É a primeira vez no Brasil do cineasta tailandês de 42 anos, ganhador da Palma de Ouro em Cannes em 2010 com Tio Boonmee, Que Pode Recordar Suas Vidas Passadas. Weerasethakul - ou Joe, como é conhecido - veio à capital mineira para participar do projeto Encontros, parceria entre o Memorial da Vale e o Inhotim Escola. Também abriu mostra no Oi Futuro dedicada a seus filmes, dentro do Festival Fluxus. Entre os títulos, estão sete curtas e ainda seu trabalho mais recente, o média Hotel Mekong.

Entre conferências, palestras, exibição de filmes e entrevistas, Joe passeou pela cidade e acompanhou pela TV à final entre Brasil e Espanha na Copa das Confederações, no domingo. Mas ainda refletiu sobre o atual momento do Brasil, com as manifestações nas ruas. "Cheguei num momento histórico do País", afirmou ele, que conversou com o Estado, na Praça da Liberdade.

Sua produção se divide entre o cinema e as artes visuais, com várias instalações feitas especialmente para a ocupação de galerias. Como você se relaciona no tráfego entre a atividade de diretor e de artista plástico?

Nos anos 1990, fiz alguns vídeos sem pretensões, até que um amigo sugeriu de eu me inscrever em galerias de arte. Consegui expor alguns vídeos e gostei do resultado. Depois que comecei a fazer cinema, me senti à vontade nos dois ambientes. Nunca pensei que são coisas totalmente diferentes e procurei equilibrá-las. É preciso pensar em como as pessoas vão interagir com o filme ou a instalação. O ambiente das artes visuais é muito livre, às vezes até demais, tanto que é preciso se impor algumas limitações. O cinema surge também como uma forma de salvação no sentido de achar o equilíbrio.

Você tem um estilo único tanto em cinema quanto no que produz em galerias. Essa linguagem acontece naturalmente ou é pensada e depurada?

Eu me inspiro em muitos artistas e diretores e me filio ao cinema americano e experimental dos anos 1960 e 1970. Mas também sou curioso em relação a contar histórias.

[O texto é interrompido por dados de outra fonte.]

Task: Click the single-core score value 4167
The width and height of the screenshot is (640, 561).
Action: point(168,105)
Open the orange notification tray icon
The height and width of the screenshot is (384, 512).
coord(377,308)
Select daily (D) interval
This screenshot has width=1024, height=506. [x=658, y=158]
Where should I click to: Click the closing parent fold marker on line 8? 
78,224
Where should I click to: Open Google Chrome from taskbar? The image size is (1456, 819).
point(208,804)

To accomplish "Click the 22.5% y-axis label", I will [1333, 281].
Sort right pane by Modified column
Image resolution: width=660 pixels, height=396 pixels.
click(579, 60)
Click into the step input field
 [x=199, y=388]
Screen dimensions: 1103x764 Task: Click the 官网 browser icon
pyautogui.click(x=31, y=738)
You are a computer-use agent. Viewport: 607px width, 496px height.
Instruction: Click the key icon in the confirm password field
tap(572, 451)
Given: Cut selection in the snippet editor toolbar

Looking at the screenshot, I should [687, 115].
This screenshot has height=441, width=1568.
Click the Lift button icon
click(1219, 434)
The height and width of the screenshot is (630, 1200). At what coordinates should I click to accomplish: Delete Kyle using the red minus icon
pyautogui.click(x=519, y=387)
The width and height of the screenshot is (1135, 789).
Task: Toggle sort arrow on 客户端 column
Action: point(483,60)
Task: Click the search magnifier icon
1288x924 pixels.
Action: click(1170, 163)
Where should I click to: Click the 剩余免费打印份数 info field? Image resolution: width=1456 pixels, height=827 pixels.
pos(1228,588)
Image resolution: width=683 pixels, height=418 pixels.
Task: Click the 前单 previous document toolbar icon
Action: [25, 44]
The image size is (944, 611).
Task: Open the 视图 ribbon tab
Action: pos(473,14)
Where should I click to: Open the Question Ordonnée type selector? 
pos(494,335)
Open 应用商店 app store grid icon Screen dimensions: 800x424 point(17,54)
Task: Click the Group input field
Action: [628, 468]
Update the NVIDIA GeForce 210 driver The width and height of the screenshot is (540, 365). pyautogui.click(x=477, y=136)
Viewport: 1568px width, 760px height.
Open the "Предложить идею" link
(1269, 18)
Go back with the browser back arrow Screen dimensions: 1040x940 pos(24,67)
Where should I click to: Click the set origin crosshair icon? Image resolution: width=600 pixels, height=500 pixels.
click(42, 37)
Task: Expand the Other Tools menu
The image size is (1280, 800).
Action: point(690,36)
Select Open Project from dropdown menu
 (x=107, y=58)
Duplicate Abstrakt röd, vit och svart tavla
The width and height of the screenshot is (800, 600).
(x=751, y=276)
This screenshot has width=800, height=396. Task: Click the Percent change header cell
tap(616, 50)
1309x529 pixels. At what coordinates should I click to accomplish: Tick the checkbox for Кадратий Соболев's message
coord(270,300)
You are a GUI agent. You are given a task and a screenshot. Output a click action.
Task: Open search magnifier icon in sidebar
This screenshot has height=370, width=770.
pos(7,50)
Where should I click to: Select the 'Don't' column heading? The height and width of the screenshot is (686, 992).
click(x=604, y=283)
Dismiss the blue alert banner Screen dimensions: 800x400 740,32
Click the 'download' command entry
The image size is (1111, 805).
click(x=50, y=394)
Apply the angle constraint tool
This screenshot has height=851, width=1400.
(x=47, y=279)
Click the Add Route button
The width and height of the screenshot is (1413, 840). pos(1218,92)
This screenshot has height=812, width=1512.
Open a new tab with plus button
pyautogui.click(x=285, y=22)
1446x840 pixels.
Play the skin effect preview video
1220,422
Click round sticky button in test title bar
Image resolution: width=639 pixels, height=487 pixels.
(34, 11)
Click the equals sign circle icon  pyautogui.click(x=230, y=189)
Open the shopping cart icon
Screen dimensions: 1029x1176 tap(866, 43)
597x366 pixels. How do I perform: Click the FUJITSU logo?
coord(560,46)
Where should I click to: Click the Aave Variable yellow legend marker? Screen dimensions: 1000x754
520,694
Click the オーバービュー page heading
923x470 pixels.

Quando comecei a filmar na Tailândia, tentei juntar a estética que eu me lembrava da infância, e via todo dia na TV, com o trabalho experimental que me fascina. É tudo parte de um desenvolvimento que ainda não concluí. Não sei se posso chamar isso de estilo. Sigo meus sentimentos e instintos.

Os seus filmes são muito diferentes da produção tailandesa em geral, não?

O cinema tailandês se aproxima demais de Hollywood. Tento me lembrar da emoção, da estética dos filmes do passado que via antes de ir estudar fora. A indústria parou de apresentar novidades no fim dos anos 1980 e passou a dar prioridade à produção comercial e aos códigos de Hollywood.

Apesar da sua filiação ao experimentalismo sessentista, você cresceu vendo produções americanas. O que você via quando era garoto?

Adorava filmes-catástrofe, como O Destino do Poseidon (1972) e Terremoto (1974), e também histórias de horror, como Halloween (1978). Sempre fui atraído por filmes com algum senso de perigo.

Quando ganhou a Palma, como foi recebido na Tailândia, já que foi o primeiro cineasta do país a receber esse prêmio?

O país é muito dividido politicamente. Sempre simpatizei com a classe operária. Na época de Cannes, o outro lado, o das elites, me atacou na internet, dizendo que o prêmio tinha sido comprado (risos). De qualquer forma, ganhar a Palma de Ouro foi bom para o clima geral do país, porque as notícias por lá são sempre negativas. Mudou muita coisa para mim. Passei a viajar mais do que tinha sonhado em toda a minha vida. Em relação ao trabalho, eu não diria que tenha me modificado. Continuo fazendo tudo no meu ritmo, bem devagar, sem pressão.